> On 30 Aug 2015, at 18:30, Riccardo Mottola <[email protected]> wrote:
> 
> Hi,
> 
> Richard Frith-Macdonald wrote:
>> Those flags should have nothing to do with variable visibility.  The most 
>> likely problem is with the wrong runtime being found in one of those cases.
>> So you should look at the -I flags saying where the header files are found.
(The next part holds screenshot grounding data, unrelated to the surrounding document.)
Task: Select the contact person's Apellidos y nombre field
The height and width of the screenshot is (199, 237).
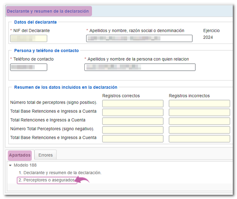Action: point(140,67)
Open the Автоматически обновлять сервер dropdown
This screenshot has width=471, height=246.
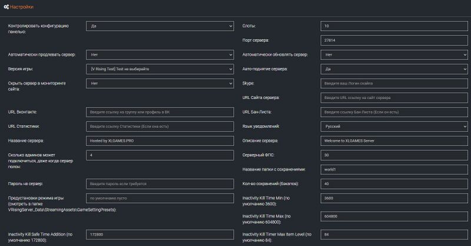(x=394, y=55)
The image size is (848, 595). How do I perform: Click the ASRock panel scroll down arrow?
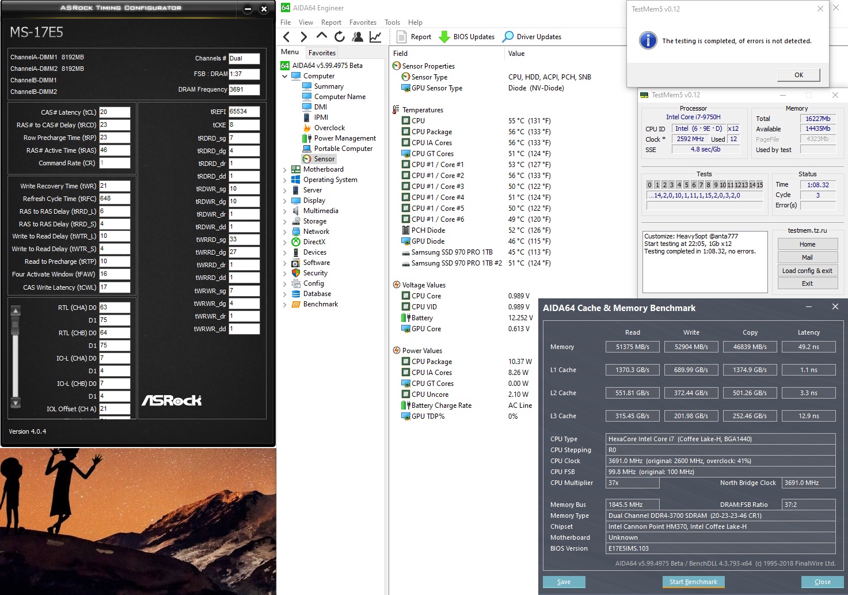[x=16, y=403]
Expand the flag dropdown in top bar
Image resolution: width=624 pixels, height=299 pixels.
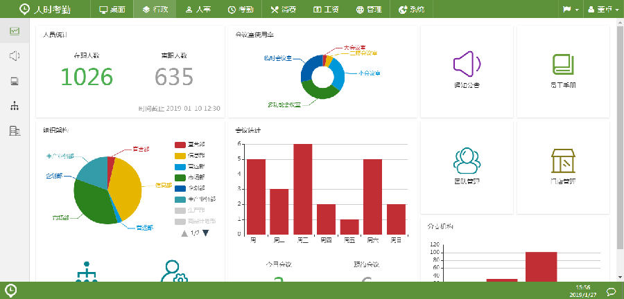click(x=570, y=10)
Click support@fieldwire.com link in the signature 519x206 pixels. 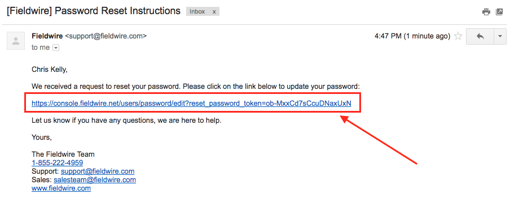pos(98,171)
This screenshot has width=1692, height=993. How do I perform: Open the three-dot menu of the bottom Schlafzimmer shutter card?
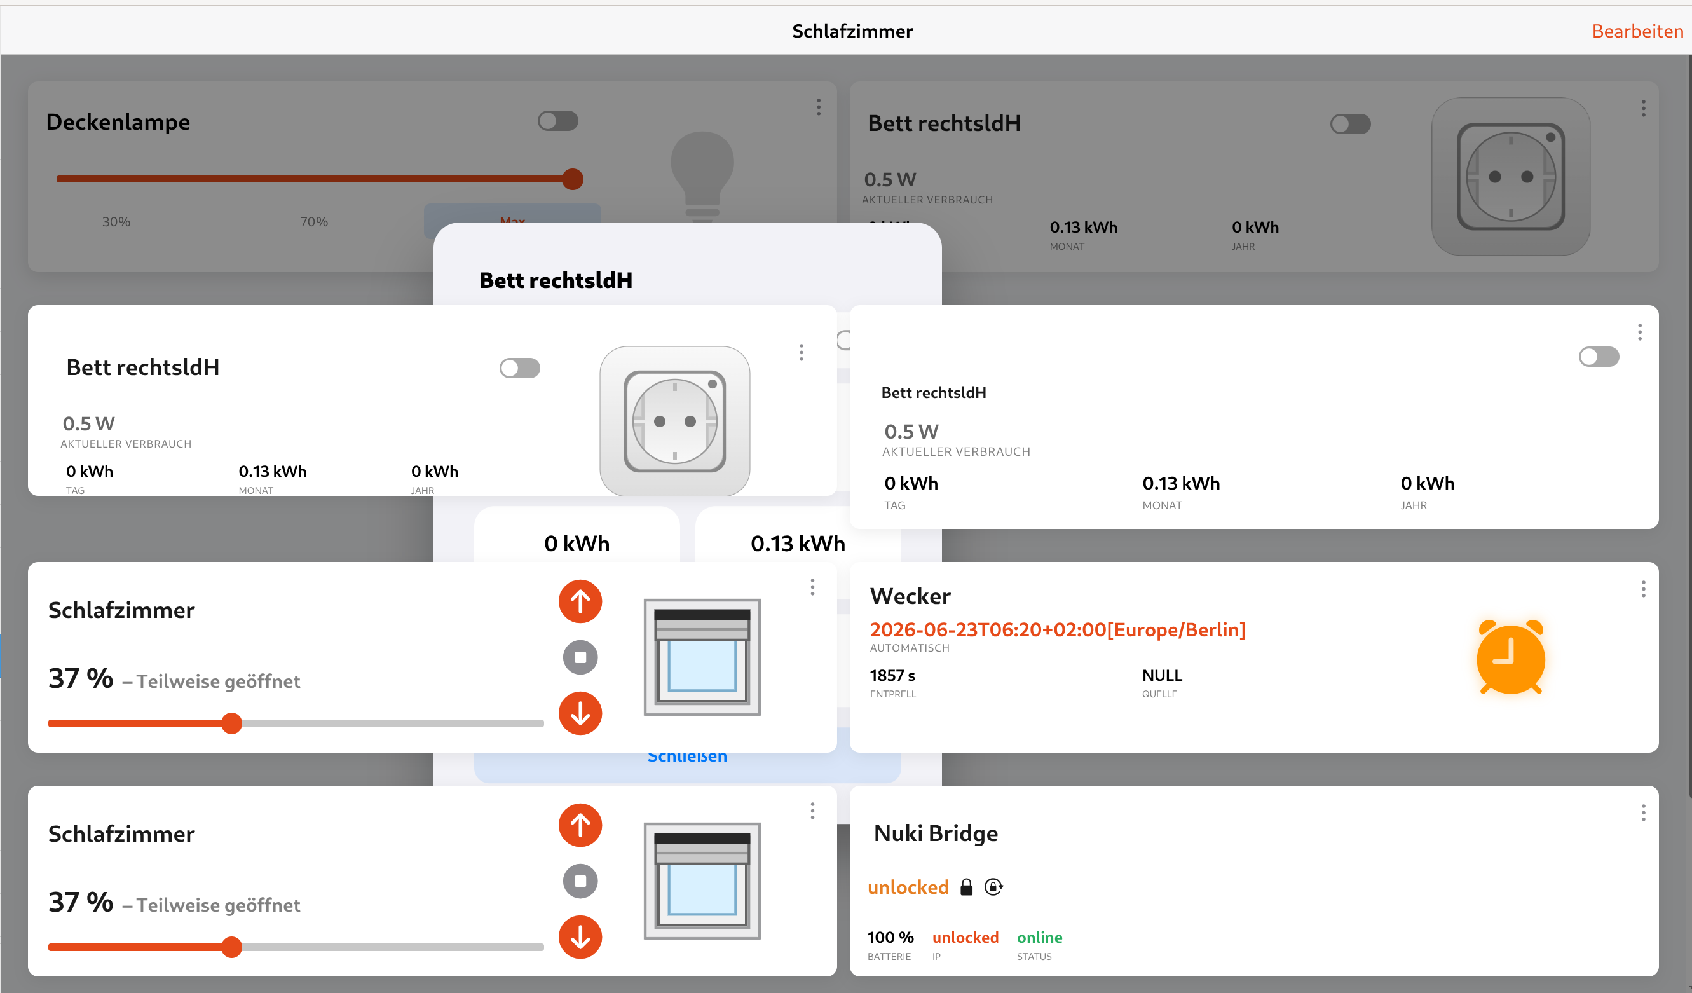click(812, 811)
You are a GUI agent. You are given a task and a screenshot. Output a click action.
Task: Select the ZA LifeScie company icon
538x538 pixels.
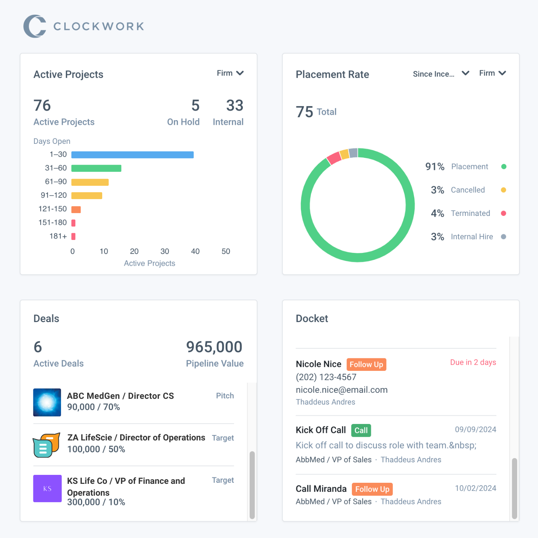(47, 445)
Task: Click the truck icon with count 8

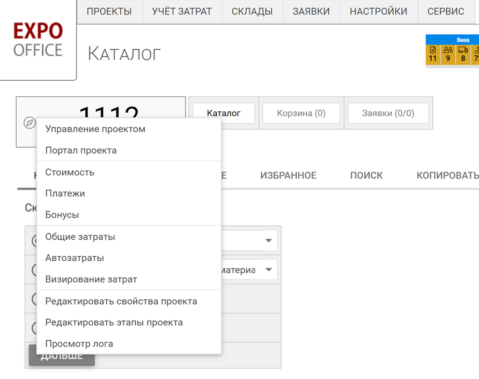Action: pyautogui.click(x=463, y=54)
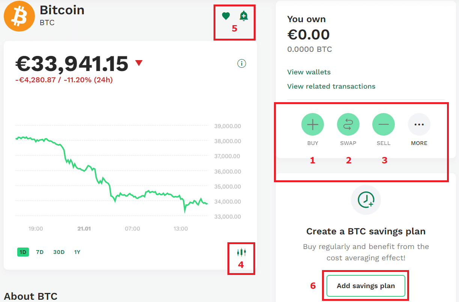The height and width of the screenshot is (302, 459).
Task: Add Bitcoin to favorites with heart icon
Action: click(226, 16)
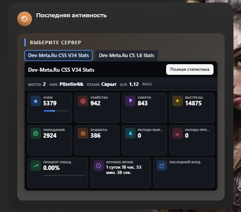The width and height of the screenshot is (241, 212).
Task: Click the player nickname P0zetiv4ik
Action: click(71, 84)
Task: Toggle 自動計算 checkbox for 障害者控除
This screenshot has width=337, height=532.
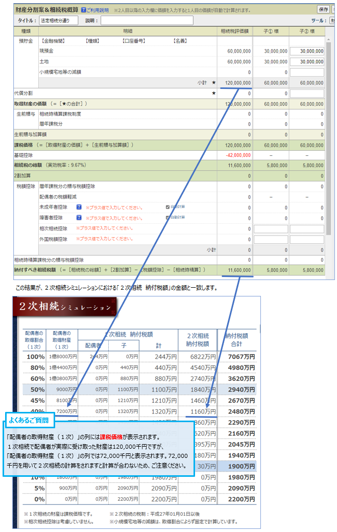Action: click(x=167, y=218)
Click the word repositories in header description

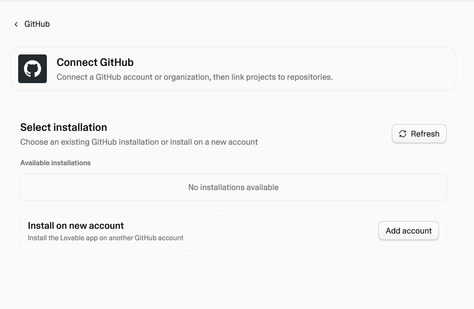[x=309, y=77]
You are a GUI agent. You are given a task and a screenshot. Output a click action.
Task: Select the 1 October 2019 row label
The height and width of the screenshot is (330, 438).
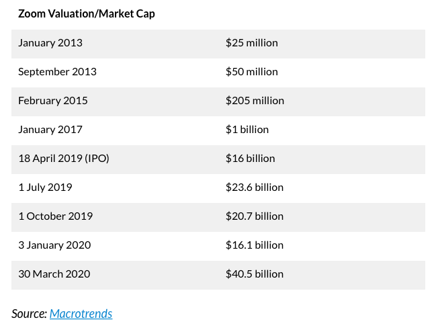tap(55, 216)
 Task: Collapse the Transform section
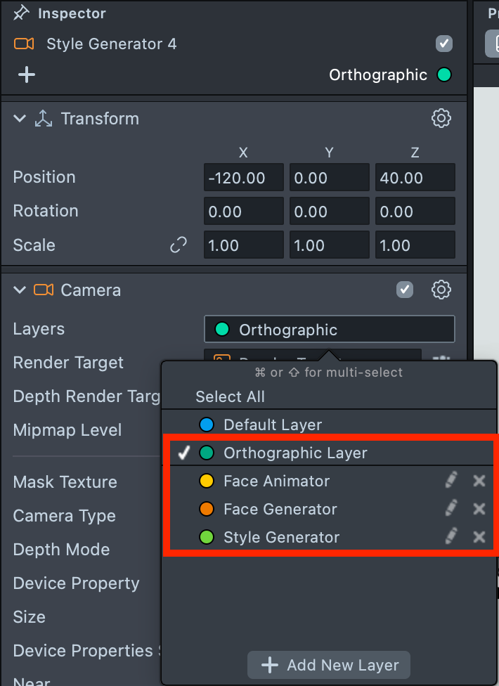pos(20,119)
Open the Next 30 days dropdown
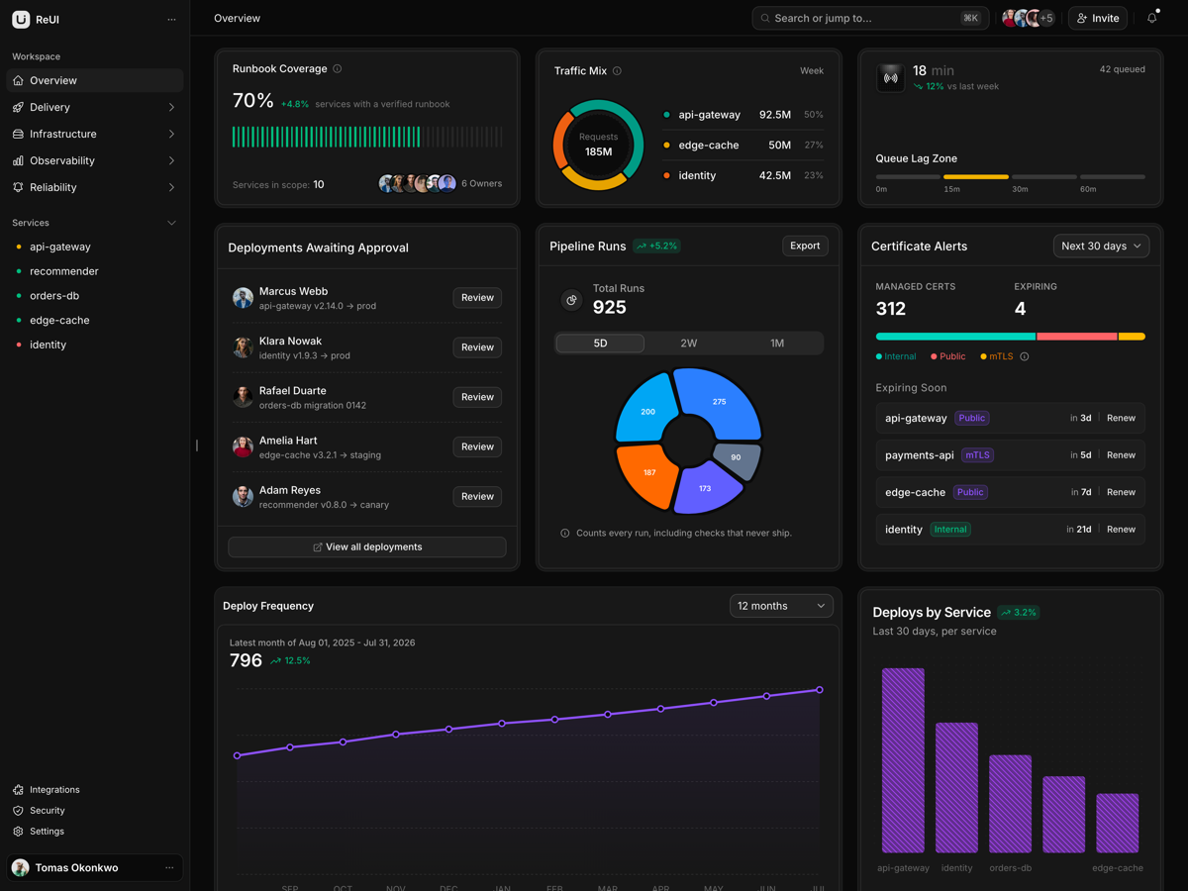The image size is (1188, 891). 1101,246
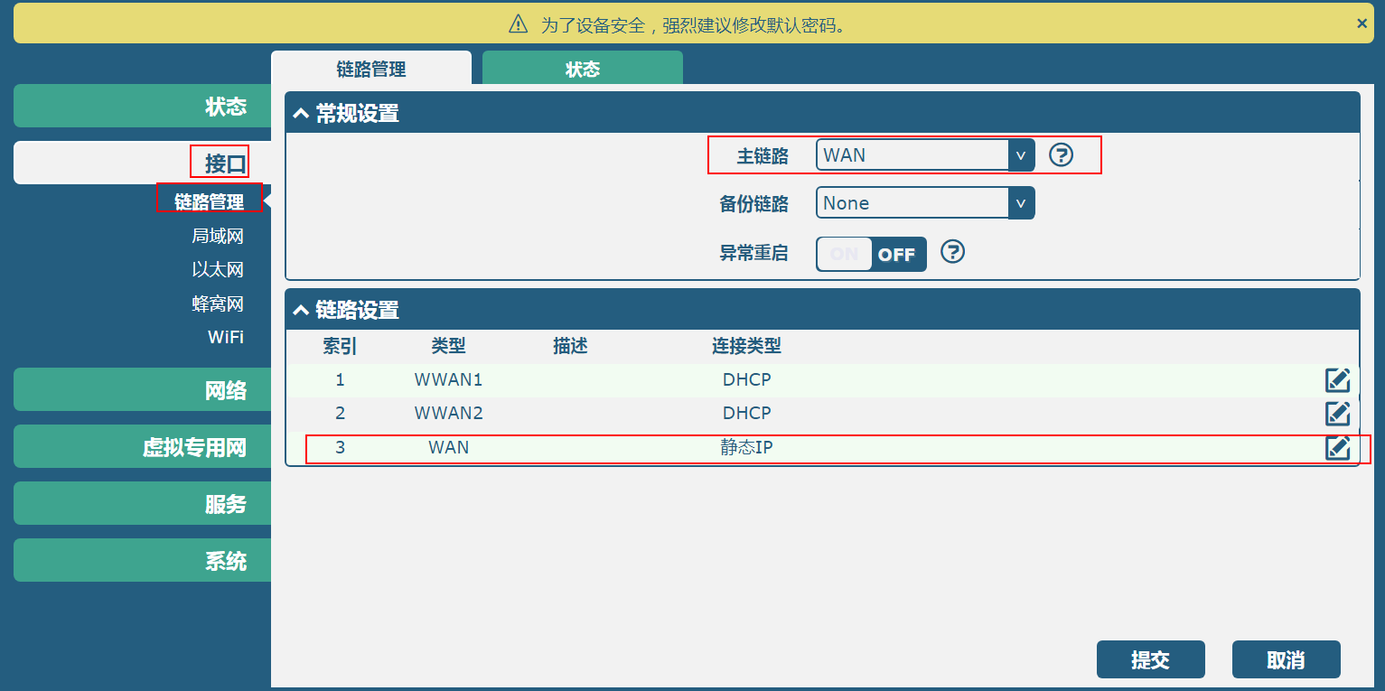Toggle the 异常重启 ON/OFF switch
This screenshot has width=1385, height=691.
[x=871, y=255]
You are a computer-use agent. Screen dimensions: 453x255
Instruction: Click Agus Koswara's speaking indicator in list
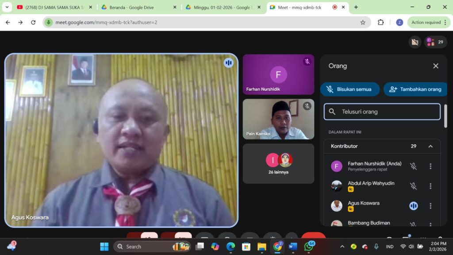(x=413, y=206)
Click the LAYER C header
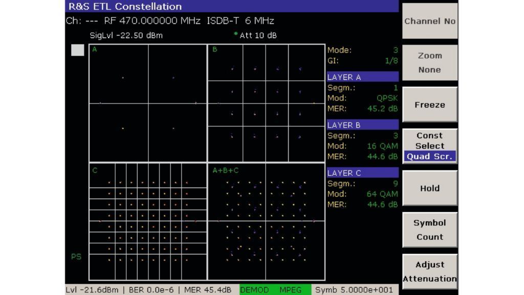 tap(362, 173)
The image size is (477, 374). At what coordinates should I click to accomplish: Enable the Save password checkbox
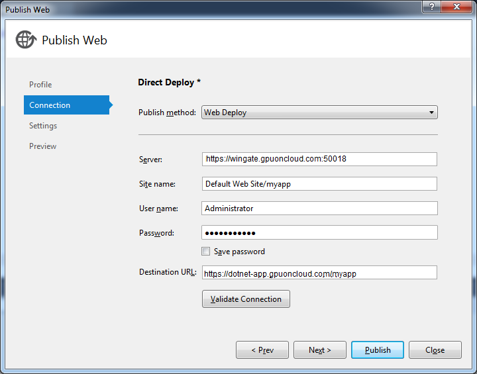206,252
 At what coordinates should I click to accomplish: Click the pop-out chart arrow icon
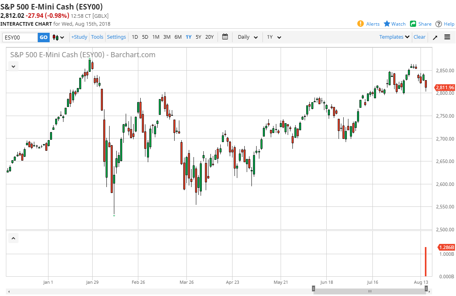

>> For instance, -I/home/multix/GNUstep/Library/Headers might be pointing to 
>> different objc headers (it’s not mentioned in the check at configure time).
> 
> I don't have local runtimes in my home directory and to be sure, I
> removed everyting from /System and /Local.
> 
> I should have only two runtimes on the system:
> - the gcc internal one
> - libobjc2 installed in /usr/local
> 
> See here what a search of objc.h finds:
> 
> /usr/local/include/objc/objc.h
> /usr/local/lib/gcc5/gcc/i386-portbld-freebsd9.3/5.2.0/include/objc/objc.h
> 
> in both configure and build run I see -I/usr/local/include so the
> libobjc2 runtime should be found.
> 
> I could remove libobjc2 and rely on the more limited gcc runtime, but it
> it should work to have a second runtime: headers are included in both
> configure and build!

Well the other possibility is some error in the check in configure … you’d have 
to look at the log for that as I suggested first … I don’t know how the check 
for the presence of the variable would give a false positive.